→ TASKS TO CARRY OUT:
A – In the case summary, what blood alcohol concentration did the GBI report for Henry?
B – Decide whether each statement agrees with the case summary, answering yes or no and quoting the words of the summary that settle it: (i) Henry was stopped by the Georgia State Patrol on June 17, 2017. (ii) An independent test of Henry's blood was carried out. (iii) The Georgia Supreme Court kept the Court of Appeals' "reasonably could" test.
C – Summarize the case summary in two sentences.

SOURCE TEXT section start

312 Ga. 632
Ga.2021Background
- On June 17, 2017, Georgia State Patrol stopped Kemar Henry, administered field sobriety tests and a breath/alco-sensor test, then arrested him for DUI.
- The officer read the implied-consent notice; Henry asked about taking the breath test “one more time” and whether his doctor could do his blood test; the interaction was ambiguous on video and the officer testified Henry quietly consented to a state blood draw.
- The GBI tested Henry’s blood and reported a BAC of 0.085; Henry’s counsel later obtained an order for independent testing, but no independent test was performed.
- Henry was convicted; he moved for a new trial alleging ineffective assistance of counsel for failing to object to admission of the GBI blood result because Henry had requested independent testing. The trial court denied the motion.
- The Court of Appeals reversed under Ladow v. State’s “reasonably could” standard, finding counsel ineffective. The Georgia Supreme Court granted certiorari to decide the correct standard.
- The Supreme Court rejected the Court of Appeals’ “reasonably could” test, adopted a “reasonably would” standard (analogous to Davis/Miranda clarity), overruled Ladow, reversed the Court of Appeals, and remanded for reconsideration under the proper standard.

SOURCE TEXT section end
EXTRACTED DATA section start

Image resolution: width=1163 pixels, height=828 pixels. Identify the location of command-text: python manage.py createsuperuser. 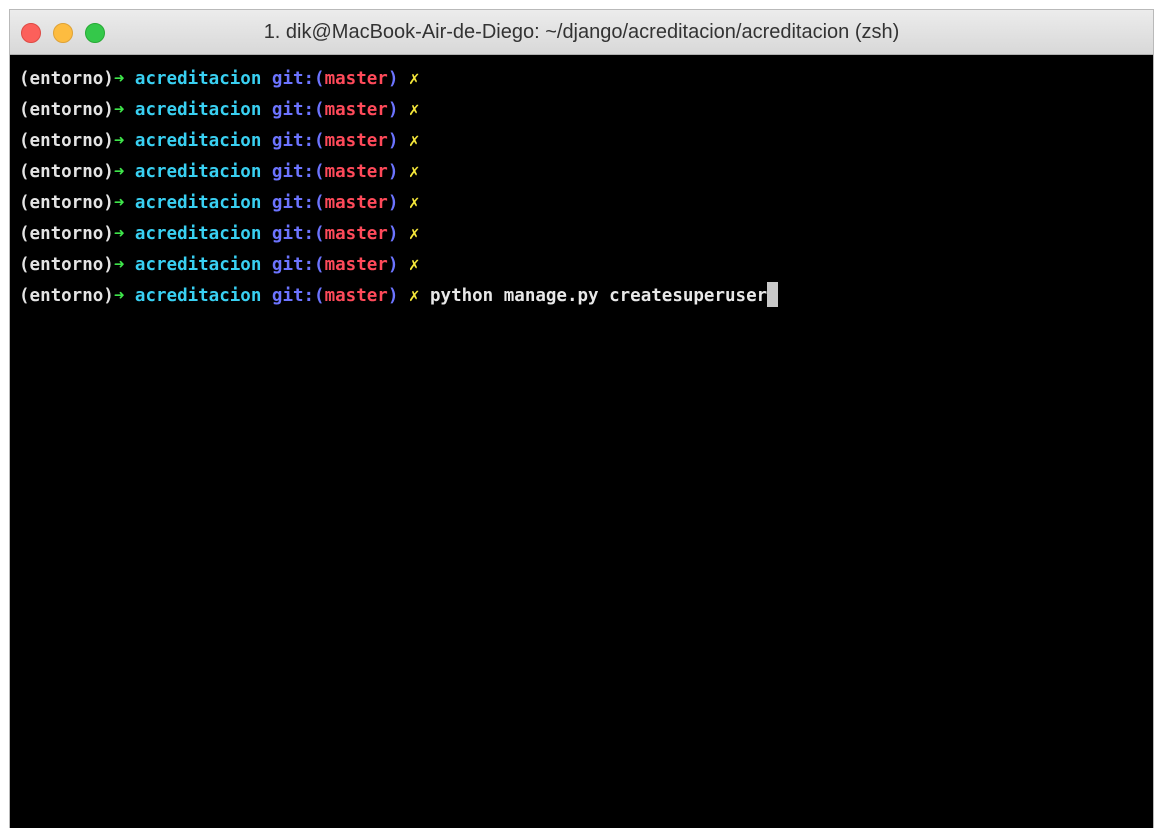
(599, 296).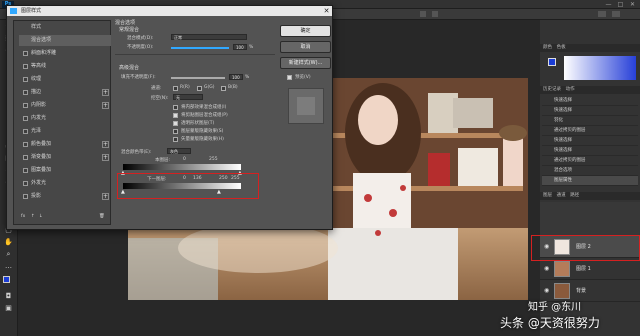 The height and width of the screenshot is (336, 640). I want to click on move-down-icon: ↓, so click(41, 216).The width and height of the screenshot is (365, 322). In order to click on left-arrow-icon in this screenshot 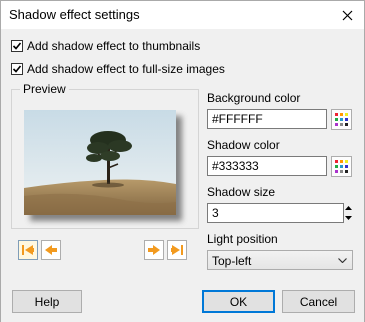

EXTRACTED DATA section end
EXTRACTED DATA section start

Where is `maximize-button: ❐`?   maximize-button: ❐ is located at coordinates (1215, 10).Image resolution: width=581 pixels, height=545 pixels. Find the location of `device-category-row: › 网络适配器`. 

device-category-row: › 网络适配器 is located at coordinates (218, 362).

EXTRACTED DATA section end
EXTRACTED DATA section start

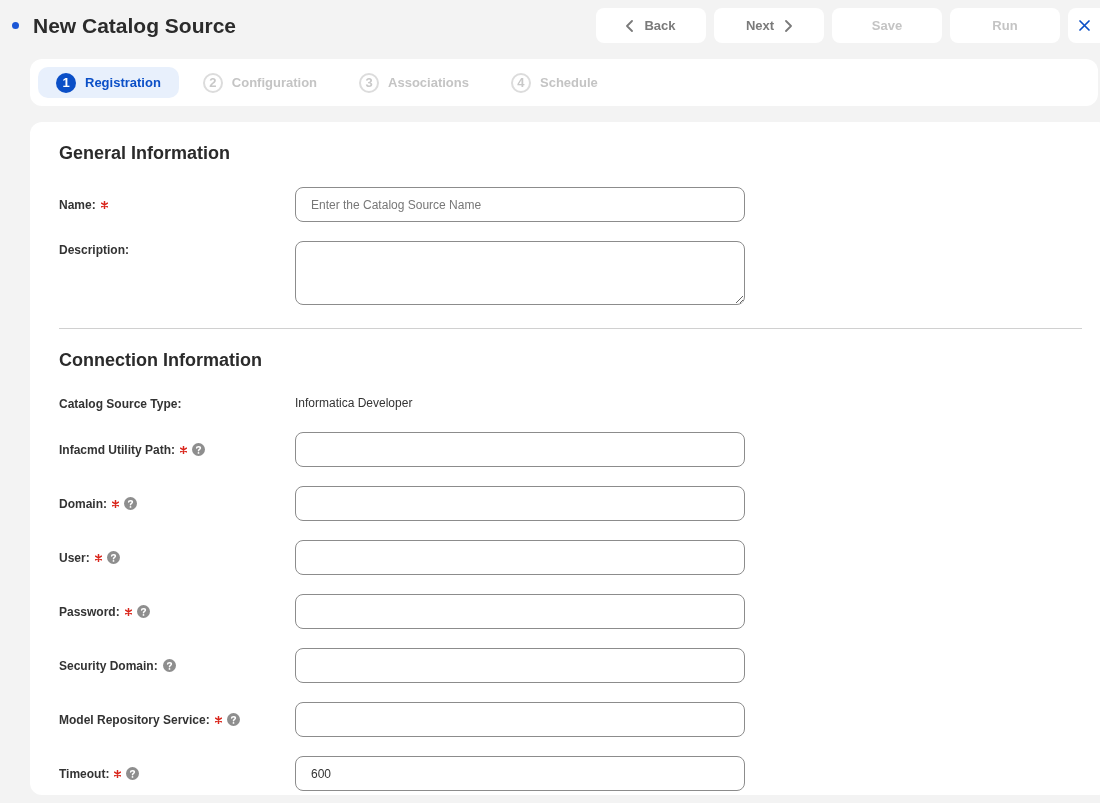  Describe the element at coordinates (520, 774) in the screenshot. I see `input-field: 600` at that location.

EXTRACTED DATA section end

→ ANSWERS TO THE EXERCISE:
A – 0.085

B –
(i) Yes: "On June 17, 2017, Georgia State Patrol stopped Kemar Henry"
(ii) No: "no independent test was performed"
(iii) No: "The Supreme Court rejected the Court of Appeals’ “reasonably could” test"

C – Kemar Henry was arrested for DUI, and a state blood test reported a BAC of 0.085. Henry was convicted, and his counsel was found ineffective by the Court of Appeals under Ladow v. State's "reasonably could" standard, but the Georgia Supreme Court adopted a "reasonably would" standard, overruled Ladow, reversed, and remanded.